Barnwood Wall




Introduction: Barnwood Wall

We repainted the interior of our old 100 year old church. It made everything one color and clean looking again. The trouble was that everything seemed very plain, so we decided to add a barn wood backdrop.

Step 1: Cutting and Staining Lumber

I read online that pallets are a great and free way to make a barn wood project, so I picked up a truckload of pallets from a farmer friend and started breaking them up. After a couple of hours hammering, prying, and sawing I had hardly any useable pieces of wood! Very frustrating!

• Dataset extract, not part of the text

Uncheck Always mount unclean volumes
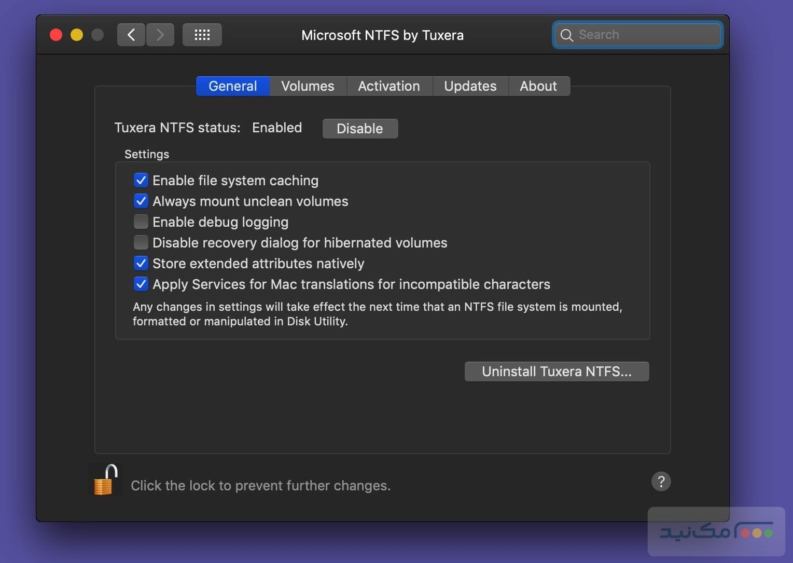[x=141, y=201]
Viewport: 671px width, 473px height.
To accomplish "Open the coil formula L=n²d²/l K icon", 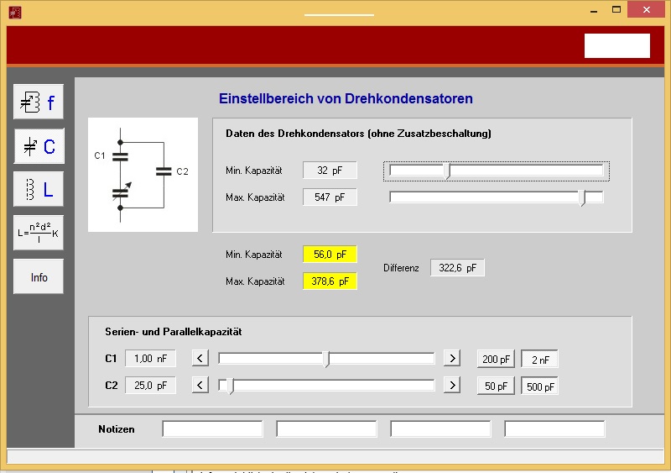I will (x=39, y=234).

I headed over to the lumber yard and purchased cheap 1x3 furring strips. They weren't free like the pallets, but I didn't have to kill myself trying to remove those spiral shanked nails!

I used a chop saw to cut random lengths of lumber.

I had a bunch of old cans of stain, so I mixed and matched until I had about 5 different colors to choose from.

I painted equal amounts of lumber and let it dry.

Step 2: Make a Good Backing!

We screwed OSB sheets to the studs in the wall, so that everything was nice and flat.

We also removed the old door trim and covered the gap with OSB.

Step 3:

We decided to make slanted lines and a herring bone pattern to join at the center.

We started by cutting our beginning pieces with a 45 degree angle. Then we just kept trying to keep everything as straight and as randomly colored as possible.

We used an air stapler with 1 1/4" staples to attach the boards to the OSB.

We also covered the door so it would blend in better.

Step 4: Edison Lights to Warm It Up!

I picked up some black shelf brackets from the hardware store and some Edison bulbs, fixtures, and wire and hung those in a random way on the wall.

Step 5: A Warmer Feel

Then we hung up the cross, plugged in the lights and thankfully everything worked!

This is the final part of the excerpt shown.